Nos bastidores do Congresso, os líderes partidários tanto da Câmara dos Deputados como do Senado Federal estão costurando um acordo para adiar as eleições municipais. De fato, depende de uma atuação dos parlamentares para a decisão, que não cabe ao judiciário. “Não compete ao TSE ou ao STF (Supremo Tribunal Federal) mudar a lei eleitoral. As regras estão dispostas na Constituição e qualquer alteração deve ser feita por uma emenda”, detalha o advogado Alexandre Melatti, coordenador da comissão do Direito Político e Eleitoral da OAB Londrina. Ele lembra que outras propostas que são tratadas no Congresso têm menos força. Uma trata de unificar o pleito deste ano para 2022 e a outra empurraria a ida às urnas para abril do próximo ano, o que levaria à extensão dos mandatos.

O plano de alongar os mandatos não é um movimento considerado inaceitável para muitos políticos, conforme explica o professor Elve Censi, especializado em Ética e Filosofia Política no Departamento de Filosofia da UEL (Universidade Estadual de Londrina). “Houve um movimento dos prefeitos que levantaram a vontade de aumentar o mandato por mais dois anos. Vivemos um momento economicamente muito ruim e isso prejudica quem está no poder. Prorrogar o tempo daria um alívio para eles e a possibilidade de ficar 10 anos no poder. Obviamente isso não vai prosperar”, avalia Censi.

PROBLEMAS

Imagem ilustrativa da imagem Adiamento das eleições municipais ganha cada vez mais força
| Foto: Folha Arte

A vontade de alongar os mandatos que já estão se encerrando não deverá ter força. Não só por uma questão meramente política, mas, porque cai na exigência de uma discussão de constitucionalidade e poderia abrir uma temporada de ampla judicialização do tema. “Não só existem restrições no texto constitucional como agridem a periodicidade e o sufrágio. Os eleitores deram um mandato por 4 anos”, afirma Melatti, que ainda pondera que as normas eleitorais precisam ser alteradas pelo menos um ano antes do pleito. “Creio que mudar trechos da lei não seria problemático porque o TSE teria que rever o momento como único. Alterar a data pode ser possível, mas aumentar o período dos mandatos é uma solução oportunista”, critica o especialista da OAB.

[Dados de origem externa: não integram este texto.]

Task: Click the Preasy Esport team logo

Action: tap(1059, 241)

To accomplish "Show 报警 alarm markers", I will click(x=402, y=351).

Há ainda a análise de que o TSE está estudando a possibilidade de promover eleições em datas distintas, apesar de a medida ser mais remota. As cidades que conseguissem realizar com segurança assim o fariam. As demais adiariam até o fim do ano. Outro fato importante são as outras regras que têm como base a data do pleito, como os limites para registros de candidatura e o início da propaganda eleitoral. “Entendo que se adiar realmente teria que mudar as regras, parar os prazos de convenções, registros e campanhas. E ainda há a situação dos períodos de filiação, mas a Justiça pode entender que esses prazos já teriam sido cumpridos”, destaca Melatti.

No viés político, o adiamento também deve causar uma mudança drástica, em especial no Paraná, que tem grande parte dos seus 399 municípios com população com média de 10 mil habitantes. “Nesses lugares, eleição municipal é feito no tête-à-tête. É uma política que ainda depende da visita, do cafezinho, e a pandemia impossibilita esse comportamento. Será um período muito diferente até que a Covid-19 diminua seus impactos”, analisa Censi, que ainda acredita que a doença pautará o debate este ano. “As pessoas pensam em como estão as estruturas de saúde e se funcionam bem. Acredito que o tema vá ocupar um debate de maneira mais intensa do que temas clássicos, como a corrupção”, aposta.

NACIONAL

O cientista ainda vê o cenário político nacional influenciando diretamente nas eleições locais, em especial com a polarização herdada de Brasília. Apesar de o comportamento do presidente Jair Bolsonaro (sem partido) ser considerado uma novidade no nosso panorama, movimento parecido ocorreu em 2016. “Estamos repetindo o que aconteceu na eleição passada. Todo o cenário provoca o esvaziamento e ocupa o espaço do que deveria ser local. Isso aconteceu na época da disputa entre Dilma Rousseff (PT) e Aécio Neves (PSDB), mesmo depois das eleições”, compara Censi, que conclui que os enfrentamentos locais à Covid-19 poderão influir nos resultados. “Os governos que tiverem atitudes reconhecidas como adequadas com certeza terão enorme ganho político, mas, se a população perceber que não enfrentou devidamente, o efeito será bem mais complicado”.